Cellular/Molecular
Intrinsic Membrane Properties Vary Across Cortical Regions
Mark N. Miller, Benjamin W. Okaty, and Sacha B. Nelson
(see pages 13716–13726)
A neuron's function is determined by many factors, including its connections, morphology, and molecular makeup, and these characteristics, together with anatomical positions, are used to draw ever finer distinctions between neuronal classes. Miller and colleagues have found that expression of YFP under control of the Thy-1 promoter labels ∼25% of pyramidal neurons in layer 5 of cortex. The authors now report that although YFP-labeled cells present in primary motor and sensory cortices have similar morphology, projections (in the pyramidal tract), and transcriptional sets, they respond differently to sustained current injection. Cells in sensory cortex fired at a constant rate upon current injection, whereas cells in motor cortex exhibited delayed and then accelerating spiking. These differences were attributed to expression of voltage-dependent, slowly inactivating outward currents mediated by potassium Kv1 channels in motor cortex. Such differences in intrinsic membrane properties are likely to contribute to the functional specification of cortical regions.
Development/Plasticity/Repair
Five Distinct Glial Types Inhabit Adult Drosophila CNS
Takeshi Awasaki, Sen-Lin Lai, Kei Ito, and Tzumin Lee
(see pages 13742–13753)
Awasaki et al. have conducted an extensive analysis of glia in adult Drosophila CNS, laying groundwork for further elucidation of the functions of five identified classes. Each class has a distinct morphology and anatomical position, and each is likely to express different proteins and develop from a distinct lineage. The outer surface of the brain contained oblong glia, which proliferated postembryonically by symmetric cell division, likely on the brain surface. Large, sheet-like glia were present below this outer layer, and these probably form the blood–brain barrier. The cortex of the brain contained mesh-like glia, each of which encapsulated several neuronal somata. These are likely generated embryonically, and may provide metabolic support to neurons. The neuropile contained two types of glia, which proliferate postembryonically and probably migrate after proliferation. Fibrous, lamellar glia lined the boundaries of neuropile subcompartments and may provide electrical insulation. Dendritic glia filled the interior of the neuropile and may perform astrocyte-like functions.

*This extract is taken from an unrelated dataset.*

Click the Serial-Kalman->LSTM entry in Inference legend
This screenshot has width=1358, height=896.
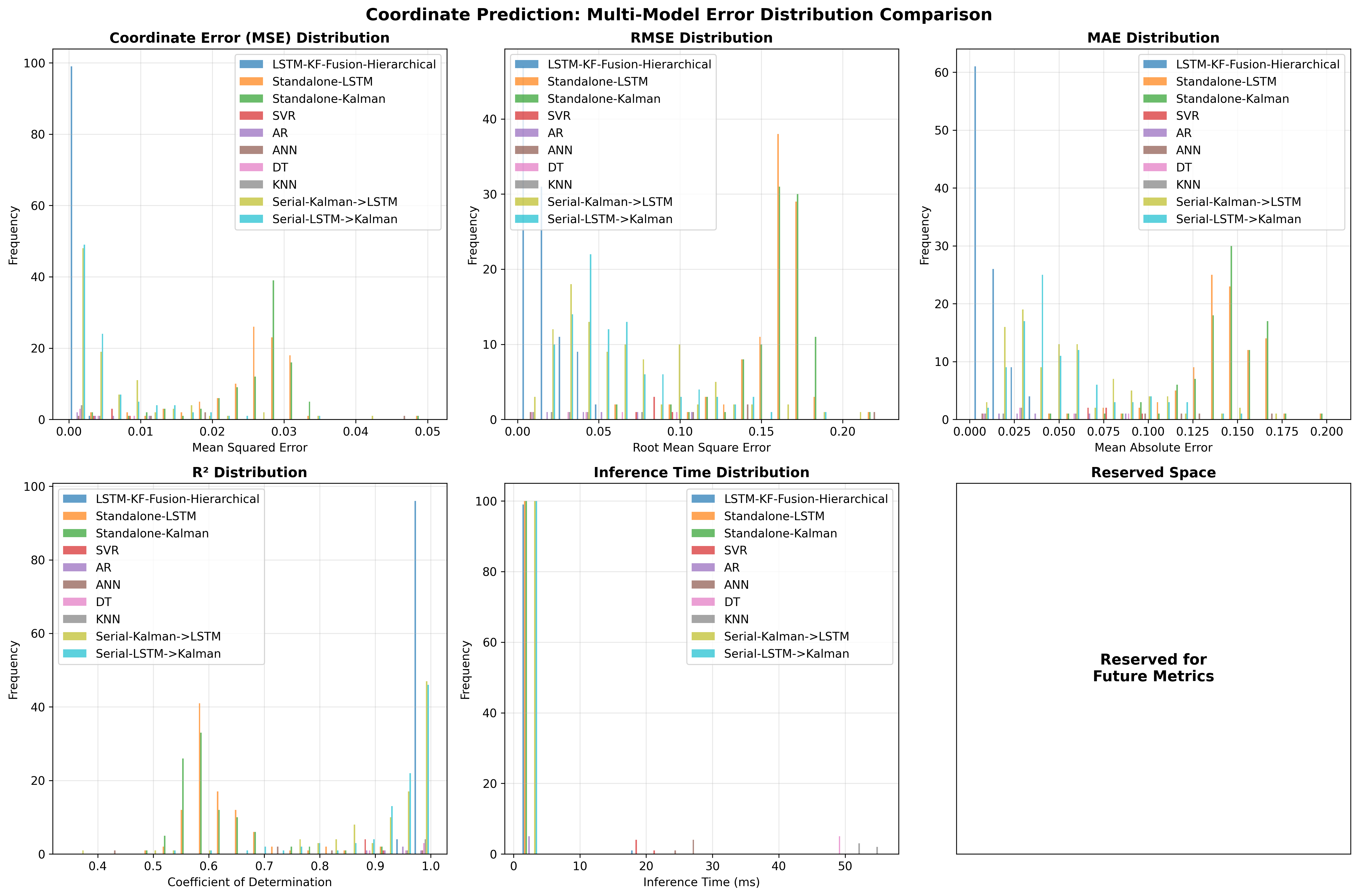point(786,636)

Cortex glia cells (green) are one of five types of glia present in adult Drosophila. These glia form a mesh that surrounds neuronal cell bodies (neuronal nuclei are blue in right panel). Scale bars, 50 μm. See the article by Awasaki et al. for details.
Behavioral/Systems/Cognitive
ACC and OFC Have Distinct Roles in Decision Making
Peter H. Rudebeck, Timothy E. Behrens, Steven W. Kennerley, Mark G. Baxter, Mark J. Buckley, Mark E. Walton, and Matthew F. S. Rushworth
(see pages 13775–13785)
The anterior cingulate cortex (ACC) and orbitofrontal cortex (OFC) are involved in making decisions based on expectations of reward, but their distinct roles have been unclear. Previous studies have suggested that ACC may be involved in predicting reward associated with a specific action, whereas the OFC estimates the reward associated with a given stimulus. To test this hypothesis, Rudebeck et al. directly compared monkeys with lesions to one of these regions on tasks that required a choice between either actions or visual stimuli. The probability of receiving a reward for each action or stimulus varied, so monkeys had to integrate information over several trials to make the optimal choice. As predicted, only ACC lesions impaired a monkey's ability to choose appropriate actions based on reward probability, whereas only OFC impaired decisions about visual stimuli. Both areas appear to be specifically involved in updating estimates of reward probability based on the outcome of multiple trials.
Neurobiology of Disease
LIF Cytokine Delays Photoreceptor Degeneration
Sandrine Joly, Christina Lange, Markus Thiersch, Marijana Samardzija, and Christian Grimm
(see pages 13765–13774)
Neural stress or injury activates opposing signaling pathways that promote survival and cell death. A thorough understanding of these pathways could allow researchers to effectively shift the balance in favor of survival without exacerbating damage. Leukemia inhibitory factor (LIF) is one of many pro-survival cytokines that are induced by neural injury. This week, Joly et al. demonstrate the importance of LIF in protecting photoreceptors from degeneration resulting from excessive light exposure or from a mutation that causes retinal degeneration. LIF was upregulated in a subset of Müller glia cells under both conditions compared to control, and LIF knock-out accelerated photoreceptor degeneration. LIF knock-out also prevented upregulation of other proteins in response to injury, notably fibroblast growth factor 2, which is thought to be a key neuroprotective factor. Injecting LIF into the eyes reversed the effect of knock-out on protein expression, but its effect on degeneration has yet to be demonstrated.